You can weave virtual networks of friends through the internet and learn to manage in cyber-space. You may one day be able to reach Australia or China as quickly as we now reach Edinburgh or Dublin. The ‘law’ whereby computer power doubles every eighteen months is altering everything. You will live in a world of genetic manipulation, nano-technology (microscopic machines) and cyber-reality which it is impossible to imagine.

How can you survive?

In all this onrush of technologies and shifting politics you have to live with a double knowledge. On the one hand it is important that you distance yourself from your own history and culture sufficiently to be able to realize that the old racist, gendered, nationalist, stereotypes are largely based on misunderstanding. You are a world citizen and you share your beginnings with everyone else on the planet.

Yet while we are battered by all our new knowledge and have the sense that we are pawns in a huge world game, we should not resign ourselves to being shifted around the board. We may easily become cynical. We may come to believe that there is no such thing as truth, that impartiality is a fiction, that reality does not exist, that all observation is deeply biased, that all theories are based on political prejudice.

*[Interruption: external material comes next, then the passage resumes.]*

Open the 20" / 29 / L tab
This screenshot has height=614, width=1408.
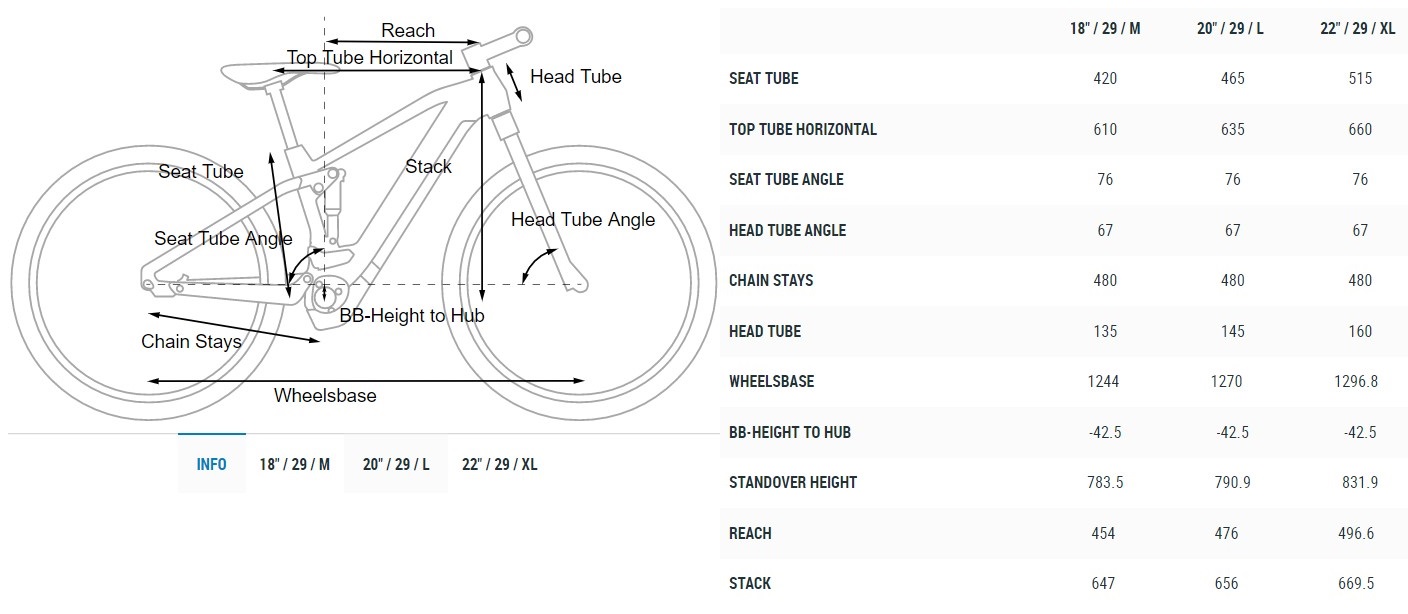pos(396,464)
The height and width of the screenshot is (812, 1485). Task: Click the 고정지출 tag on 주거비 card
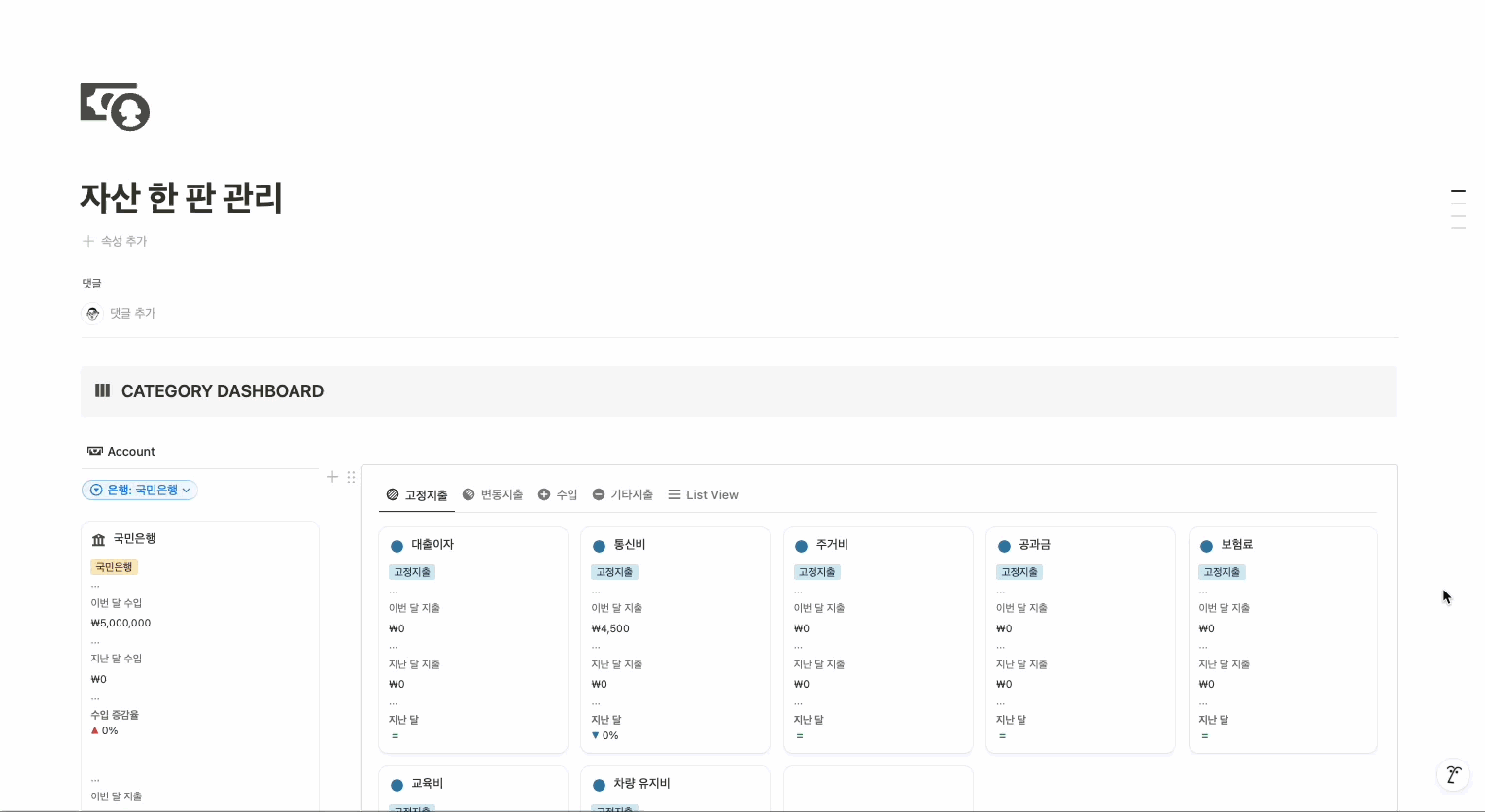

All these doubts are half right. We have to be wary of those who tell us that they have found the truth, the right way, the over-arching purpose. Yet without a belief that truth, rightness and purpose can be found, or at least pursued, much of our life becomes pointless.

After all is said and done, you remain the unique, never-anticipated, utterly amazing and extraordinary Lily to whom I am writing these Letters. There has never been anyone like you on earth before, nor will there ever be again. That this is true of every other person on the planet does not diminish the wonder.

So, through knowledge of how much around you is just an invention and creation, you should be in a better position to enjoy the world. In particular you can unmask the ignorance which lies behind so much savagery and prejudice. You can interpret and may even change the world if you realize how much of it is not ‘natural’, that is given and unalterable, but ‘cultural’, that is invented and imagined into existence by humans.

When you read the rest of these Letters, please remember that what I shall be explaining is how our particular, English, world was invented. This English world is not intrinsically better than any other invention or path through history. I explain it to you because it is our world. Many people in other places have been born into equally valid but very different circumstances. They will read this account with surprise and not necessarily envy us in every respect.